如果你对这篇内容有疑问,欢迎到本站社区发帖提问 参与讨论,获取更多帮助,或者扫码二维码加入 Web 技术交流群。
绑定邮箱获取回复消息
由于您还没有绑定你的真实邮箱,如果其他用户或者作者回复了您的评论,将不能在第一时间通知您!
发布评论
评论(2)
您的操作码看起来很可疑:它们充满了
0x66
和0x67
地址/数据大小覆盖前缀,这些前缀(在 32 位代码段中)将转换为 32 位操作转换成16位的。例如is
而不是
(这似乎解释了观察到的行为:按下
bp
会使堆栈指针减少 2 而不是 4)。Your opcodes look suspicious: they're full of
0x66
and0x67
address/data size override prefixes, which (in a 32-bit code segment) will turn 32-bit operations into 16-bit ones. e.g.is
rather than
(which seems to explain the observed behaviour: pushing
bp
decrements the stack pointer by 2 instead of 4).您的问题是
66
和67
字节——分别是操作数大小覆盖和地址大小覆盖。由于您在 32 位模式下运行此代码,因此这些字节告诉处理器您需要 16 位操作数和地址,而不是 32 位操作数和地址。
66 55
反汇编为PUSH BP
,它只推送 2 个字节而不是 4 个字节,因此您的地址偏移了 2。

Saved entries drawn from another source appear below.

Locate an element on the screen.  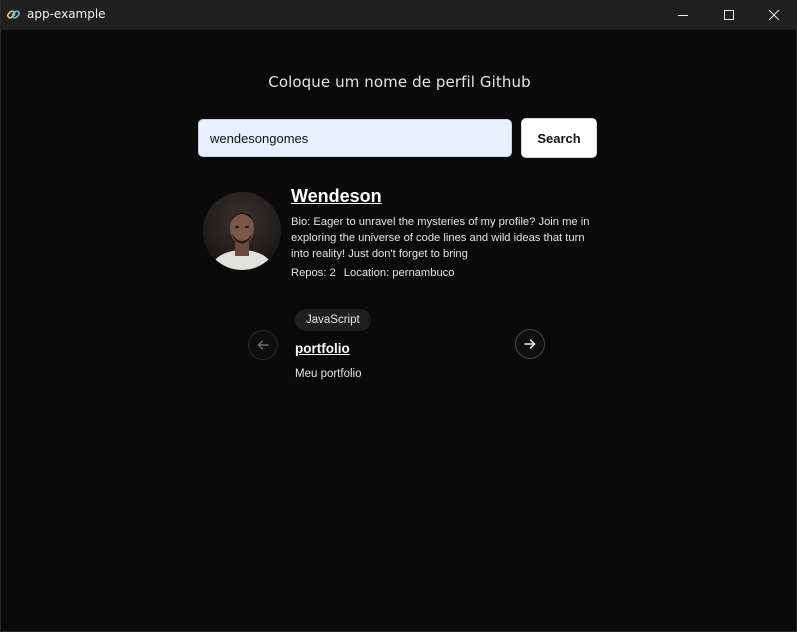
search-button: Search is located at coordinates (559, 138).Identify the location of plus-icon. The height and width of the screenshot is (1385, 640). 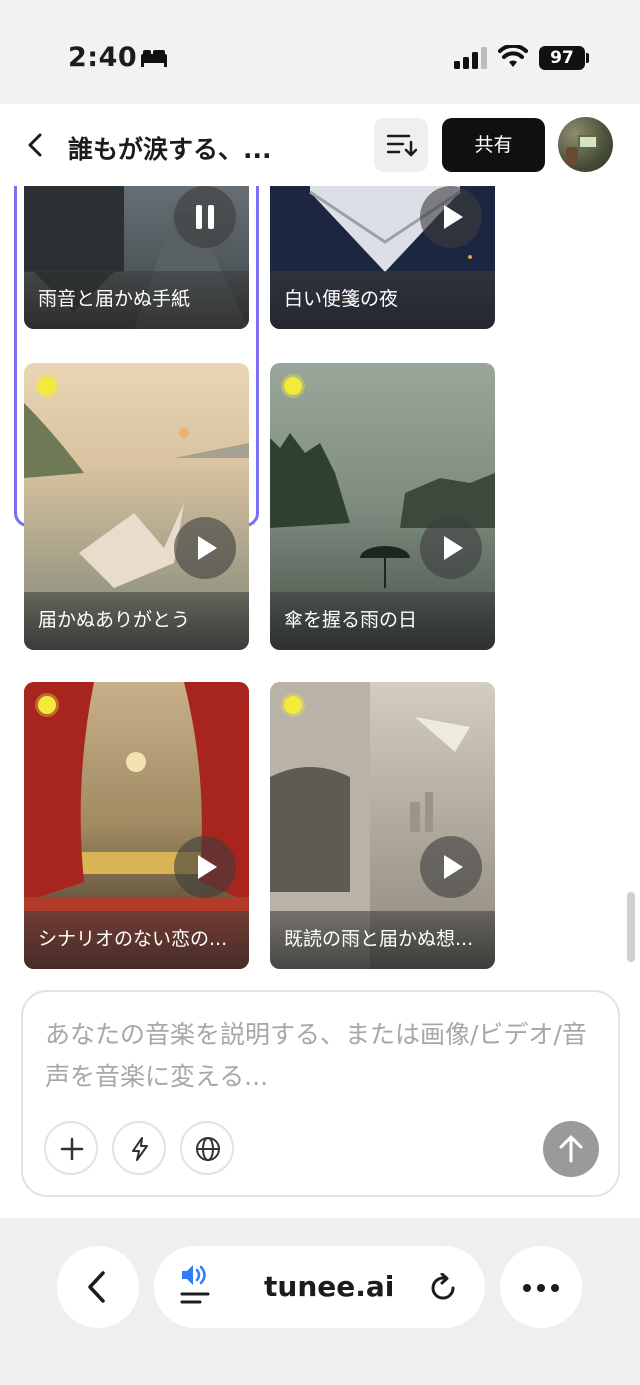
(72, 1149).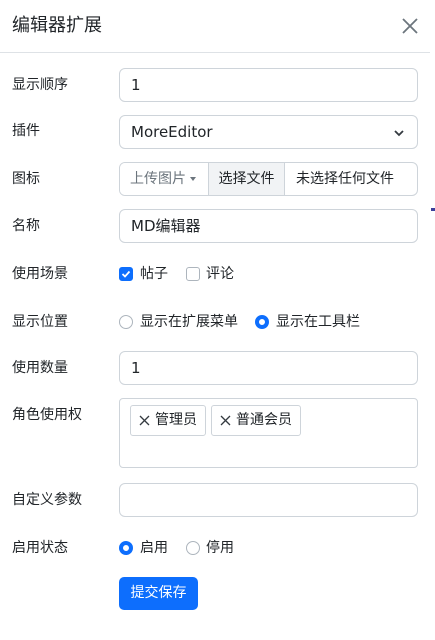  I want to click on display-position-label: 显示位置, so click(40, 322).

67
字节前两个示例也是不必要的,但因为您只访问寄存器而不是内存,所以它们没有任何效果并且不会破坏任何东西(还)。这些字节也应该被删除。看起来您正在使用专为 16 位代码设计的框架,或者您可以通过某种方式告诉它您需要 32 位代码。
Your problem is the
66
and67
bytes -- operand size override and address size override, respectively.Since you're running this code in 32-bit mode, these bytes tell the processor that you want 16-bit operands and addresses instead of 32-bit ones. The
66 55
disassembles toPUSH BP
, which pushes only 2 bytes instead of 4, hence your addresses being off by 2.The
67
bytes in the first two examples are also unncessary, but because you're only accessing registers and not memory, they have no effect and don't break anything (yet). Those bytes should also be removed.It looks like you're using a framework designed for 16-bit code, or perhaps there's a way you can tell it you want 32-bit code.